Although French mental healthcare policies have changed in the last fifteen years, it seems the day-to-day issues the professionals are facing very much resemble those of their 1960’s predecessors – how to deal with hierarchy in the services, how to build a sense of collectivity between patients and professionals, how to create a network of institutions and people caring for the patients in the city…-, meaning seemingly outdated paradigms still deserve to be studied. The paradigm I’m most interested in is institutional psychotherapy, a movement which was started in the 50’s by some of the clinicians who contributed to the French psychiatric revolution after WWII. My main assumption is that its core principles could still be useful in analyzing what is going on today in French mental health services, and my PhD research therefore aims at evaluating their relevance in understanding and improving the way today’s mental health professionals deal with the organization of their teams and networks. To do so, I first studied a corpus of books, journal articles and conference proceedings dating from the 50’s to the 90’s by the most famous authors of institutional psychotherapy (François Tosquelles, Jean Oury and many others) to extract eight “operators” – defined as operational concepts helping connect theory and practice – of institutional psychotherapy, which are :
- A necessary distinction between a professional’s status, role and function
- Considering the “therapeutic coefficient” of daily life
- “Being-with” and doing things together with the patients
- Scheduling different kinds of meetings to insure clinical decisions are made collectively
- Freedom of circulation and freedom of speech
- “Welcoming” as a collective function
- Being careful to not let the professionals’ own psychological complexes alienate the patients and impair their treatments
- – “Grafting openness”, i.e. helping patients as well as institutions open to the community
I am currently analyzing the data I gathered from over 80 semi-directed interviews with varied professionals with these operators as a framework. I will then combine this thematic analysis to my observations to see if the professionals, consciously or not, use any of these operators in their practices and discourses to deal with the issues raised by day-to-day life with patients and colleagues in a mental health service.”

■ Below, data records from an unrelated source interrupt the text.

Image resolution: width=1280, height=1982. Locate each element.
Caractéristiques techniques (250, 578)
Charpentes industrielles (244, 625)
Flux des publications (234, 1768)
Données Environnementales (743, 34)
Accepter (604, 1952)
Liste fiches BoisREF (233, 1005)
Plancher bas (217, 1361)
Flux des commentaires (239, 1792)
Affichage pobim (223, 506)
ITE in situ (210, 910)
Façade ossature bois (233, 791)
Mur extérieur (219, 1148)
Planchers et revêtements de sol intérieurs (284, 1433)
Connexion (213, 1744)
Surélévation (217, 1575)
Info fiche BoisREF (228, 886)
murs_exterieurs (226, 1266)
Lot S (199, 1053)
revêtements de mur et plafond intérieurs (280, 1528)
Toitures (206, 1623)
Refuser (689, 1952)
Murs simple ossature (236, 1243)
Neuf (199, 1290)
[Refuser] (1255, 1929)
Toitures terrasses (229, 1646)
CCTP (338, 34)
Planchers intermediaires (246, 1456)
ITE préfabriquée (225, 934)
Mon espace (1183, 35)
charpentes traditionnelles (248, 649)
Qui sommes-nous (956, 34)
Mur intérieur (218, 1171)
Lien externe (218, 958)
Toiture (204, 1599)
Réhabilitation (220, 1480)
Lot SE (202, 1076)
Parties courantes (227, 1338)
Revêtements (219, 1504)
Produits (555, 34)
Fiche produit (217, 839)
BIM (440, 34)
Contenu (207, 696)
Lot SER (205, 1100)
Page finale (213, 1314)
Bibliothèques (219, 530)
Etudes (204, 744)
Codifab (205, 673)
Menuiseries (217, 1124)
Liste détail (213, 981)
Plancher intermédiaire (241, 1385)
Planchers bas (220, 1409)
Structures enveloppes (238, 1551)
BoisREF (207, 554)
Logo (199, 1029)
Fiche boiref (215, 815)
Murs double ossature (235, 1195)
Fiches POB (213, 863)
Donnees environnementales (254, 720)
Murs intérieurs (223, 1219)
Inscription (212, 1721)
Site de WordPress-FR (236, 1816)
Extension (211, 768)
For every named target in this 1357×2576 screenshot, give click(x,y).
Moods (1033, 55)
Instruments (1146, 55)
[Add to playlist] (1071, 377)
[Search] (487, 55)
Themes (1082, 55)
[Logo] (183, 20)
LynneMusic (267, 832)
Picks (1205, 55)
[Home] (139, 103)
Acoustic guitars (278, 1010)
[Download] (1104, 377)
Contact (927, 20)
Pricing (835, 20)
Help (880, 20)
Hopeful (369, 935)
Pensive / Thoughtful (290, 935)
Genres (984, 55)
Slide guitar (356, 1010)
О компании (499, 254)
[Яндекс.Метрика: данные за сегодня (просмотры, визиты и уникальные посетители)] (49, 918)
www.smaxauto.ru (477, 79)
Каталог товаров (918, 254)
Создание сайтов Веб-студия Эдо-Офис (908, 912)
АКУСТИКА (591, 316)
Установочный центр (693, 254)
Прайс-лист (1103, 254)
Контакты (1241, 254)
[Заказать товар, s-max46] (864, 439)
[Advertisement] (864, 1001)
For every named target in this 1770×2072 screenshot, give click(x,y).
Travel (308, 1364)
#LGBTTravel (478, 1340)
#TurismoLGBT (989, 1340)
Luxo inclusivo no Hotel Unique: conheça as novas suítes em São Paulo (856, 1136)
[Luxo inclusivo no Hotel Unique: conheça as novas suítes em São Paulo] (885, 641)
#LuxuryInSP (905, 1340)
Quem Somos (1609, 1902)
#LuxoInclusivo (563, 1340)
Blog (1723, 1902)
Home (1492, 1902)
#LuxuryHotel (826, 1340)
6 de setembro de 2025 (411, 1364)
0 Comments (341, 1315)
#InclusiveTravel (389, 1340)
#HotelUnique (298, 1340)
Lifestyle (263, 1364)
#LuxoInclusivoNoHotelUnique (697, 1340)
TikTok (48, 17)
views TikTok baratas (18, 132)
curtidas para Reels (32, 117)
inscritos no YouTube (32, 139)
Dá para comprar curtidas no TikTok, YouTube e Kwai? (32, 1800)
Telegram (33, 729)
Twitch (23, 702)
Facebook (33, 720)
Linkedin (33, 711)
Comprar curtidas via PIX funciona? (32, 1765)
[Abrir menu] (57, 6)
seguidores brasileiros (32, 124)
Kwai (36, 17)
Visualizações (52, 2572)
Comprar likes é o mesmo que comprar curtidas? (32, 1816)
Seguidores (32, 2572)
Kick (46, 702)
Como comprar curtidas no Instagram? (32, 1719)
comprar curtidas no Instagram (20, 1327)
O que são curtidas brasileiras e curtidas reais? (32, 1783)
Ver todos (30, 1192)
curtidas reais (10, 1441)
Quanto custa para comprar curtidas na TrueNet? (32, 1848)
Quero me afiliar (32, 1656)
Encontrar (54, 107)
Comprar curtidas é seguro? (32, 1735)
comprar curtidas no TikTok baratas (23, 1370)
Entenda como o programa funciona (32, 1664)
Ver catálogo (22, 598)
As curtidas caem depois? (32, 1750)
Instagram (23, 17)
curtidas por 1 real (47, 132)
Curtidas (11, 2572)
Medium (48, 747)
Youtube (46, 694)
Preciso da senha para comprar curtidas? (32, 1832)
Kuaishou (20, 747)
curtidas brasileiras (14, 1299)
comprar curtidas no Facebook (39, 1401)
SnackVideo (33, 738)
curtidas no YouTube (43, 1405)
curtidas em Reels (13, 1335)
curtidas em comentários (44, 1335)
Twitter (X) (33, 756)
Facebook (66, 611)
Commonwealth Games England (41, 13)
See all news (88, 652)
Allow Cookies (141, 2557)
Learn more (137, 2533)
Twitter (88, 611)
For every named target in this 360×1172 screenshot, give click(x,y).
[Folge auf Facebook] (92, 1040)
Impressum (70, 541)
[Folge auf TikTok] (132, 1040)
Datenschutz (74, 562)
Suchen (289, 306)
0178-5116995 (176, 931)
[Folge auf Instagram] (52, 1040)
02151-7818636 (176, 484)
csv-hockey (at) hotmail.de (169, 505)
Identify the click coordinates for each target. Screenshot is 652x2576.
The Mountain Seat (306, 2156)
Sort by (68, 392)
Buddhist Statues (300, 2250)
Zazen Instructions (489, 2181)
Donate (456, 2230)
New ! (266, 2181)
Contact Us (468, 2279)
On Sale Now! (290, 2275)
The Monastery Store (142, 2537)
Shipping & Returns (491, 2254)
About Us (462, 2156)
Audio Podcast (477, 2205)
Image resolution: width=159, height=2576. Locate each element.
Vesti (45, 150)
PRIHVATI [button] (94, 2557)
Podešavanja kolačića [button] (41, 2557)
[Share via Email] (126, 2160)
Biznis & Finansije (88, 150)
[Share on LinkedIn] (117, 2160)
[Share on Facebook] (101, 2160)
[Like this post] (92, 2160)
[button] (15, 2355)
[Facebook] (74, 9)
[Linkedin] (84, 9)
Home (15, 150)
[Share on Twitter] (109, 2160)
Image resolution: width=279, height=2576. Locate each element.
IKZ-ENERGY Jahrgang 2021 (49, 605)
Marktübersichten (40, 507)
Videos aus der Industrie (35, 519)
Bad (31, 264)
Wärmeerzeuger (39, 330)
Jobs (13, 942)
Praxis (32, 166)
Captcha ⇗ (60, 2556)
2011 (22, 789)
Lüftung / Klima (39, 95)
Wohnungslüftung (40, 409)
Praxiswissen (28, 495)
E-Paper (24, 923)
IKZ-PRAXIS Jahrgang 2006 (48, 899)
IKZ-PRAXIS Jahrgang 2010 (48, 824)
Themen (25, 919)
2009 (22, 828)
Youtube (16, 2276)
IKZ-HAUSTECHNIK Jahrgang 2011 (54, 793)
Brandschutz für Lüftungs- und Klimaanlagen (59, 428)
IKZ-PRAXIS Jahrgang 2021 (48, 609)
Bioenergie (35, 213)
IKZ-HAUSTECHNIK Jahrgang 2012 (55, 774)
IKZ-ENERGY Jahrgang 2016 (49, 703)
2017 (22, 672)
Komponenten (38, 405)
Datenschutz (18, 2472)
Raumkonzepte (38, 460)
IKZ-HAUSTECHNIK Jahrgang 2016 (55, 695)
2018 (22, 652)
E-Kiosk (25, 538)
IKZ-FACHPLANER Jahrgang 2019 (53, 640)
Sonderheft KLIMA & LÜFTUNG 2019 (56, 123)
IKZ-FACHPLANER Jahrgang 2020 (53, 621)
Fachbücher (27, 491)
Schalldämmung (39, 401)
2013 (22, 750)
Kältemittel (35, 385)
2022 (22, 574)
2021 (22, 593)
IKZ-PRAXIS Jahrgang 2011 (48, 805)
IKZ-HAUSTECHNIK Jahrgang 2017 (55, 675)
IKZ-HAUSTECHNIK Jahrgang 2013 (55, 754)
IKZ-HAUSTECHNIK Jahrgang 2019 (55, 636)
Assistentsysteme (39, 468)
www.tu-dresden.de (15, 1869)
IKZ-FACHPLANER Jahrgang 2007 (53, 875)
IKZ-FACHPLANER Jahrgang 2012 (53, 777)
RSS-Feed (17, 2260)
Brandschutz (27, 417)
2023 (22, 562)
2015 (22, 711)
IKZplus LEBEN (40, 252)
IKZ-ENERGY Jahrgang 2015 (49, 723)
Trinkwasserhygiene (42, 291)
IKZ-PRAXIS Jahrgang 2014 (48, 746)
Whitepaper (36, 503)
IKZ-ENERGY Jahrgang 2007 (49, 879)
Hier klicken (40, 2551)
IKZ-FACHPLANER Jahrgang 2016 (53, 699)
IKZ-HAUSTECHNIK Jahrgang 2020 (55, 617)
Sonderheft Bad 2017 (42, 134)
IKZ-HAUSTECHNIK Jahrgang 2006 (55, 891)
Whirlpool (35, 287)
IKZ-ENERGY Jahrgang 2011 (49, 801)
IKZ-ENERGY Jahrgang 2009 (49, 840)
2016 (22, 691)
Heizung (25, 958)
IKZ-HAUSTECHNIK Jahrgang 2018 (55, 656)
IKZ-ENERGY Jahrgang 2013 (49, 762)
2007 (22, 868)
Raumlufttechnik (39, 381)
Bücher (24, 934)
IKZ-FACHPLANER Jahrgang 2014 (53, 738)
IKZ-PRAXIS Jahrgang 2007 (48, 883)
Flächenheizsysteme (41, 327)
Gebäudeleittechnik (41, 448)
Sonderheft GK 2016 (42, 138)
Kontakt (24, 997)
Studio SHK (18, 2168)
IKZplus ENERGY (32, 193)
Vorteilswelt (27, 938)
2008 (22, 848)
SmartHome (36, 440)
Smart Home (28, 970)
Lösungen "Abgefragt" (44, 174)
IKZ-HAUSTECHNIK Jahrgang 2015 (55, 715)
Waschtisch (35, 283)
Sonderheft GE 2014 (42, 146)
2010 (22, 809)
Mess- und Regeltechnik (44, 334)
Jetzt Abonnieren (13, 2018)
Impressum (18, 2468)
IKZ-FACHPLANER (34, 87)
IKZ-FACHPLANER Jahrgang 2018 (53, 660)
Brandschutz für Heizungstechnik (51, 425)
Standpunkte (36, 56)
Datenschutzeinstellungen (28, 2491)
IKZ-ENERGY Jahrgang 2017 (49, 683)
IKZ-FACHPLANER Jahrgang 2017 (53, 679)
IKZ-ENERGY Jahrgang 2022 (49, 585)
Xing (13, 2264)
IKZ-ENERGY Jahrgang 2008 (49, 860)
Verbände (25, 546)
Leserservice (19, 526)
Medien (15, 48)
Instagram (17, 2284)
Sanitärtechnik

Héloïse Haliday is a clinical psychologist and 3rd year contract PhD candidate at the Research Center in psychoanalysis, medicine and society. While teaching clinical psychology and the history of French psychiatry at the department of psychology and psychoanalytic studies of Sorbonne Paris Cité University, she’s recently been part the French Hospitals Federation’s “Quality of working life” commission, for which she wrote a literature review. She’s currently interested in the comparison of historical theories of workplace organization in psychiatry, like institutional psychotherapy, and newer management trends and models like Magnet Hospitals and agile healthcare.
The drawing is of a Cynodon Dactylon by the Instituto de Botánica Darwinion in Buenos Aires, Argentina. Héloïse uses it to illustrate Deleuze and Guattari’s Rhizome.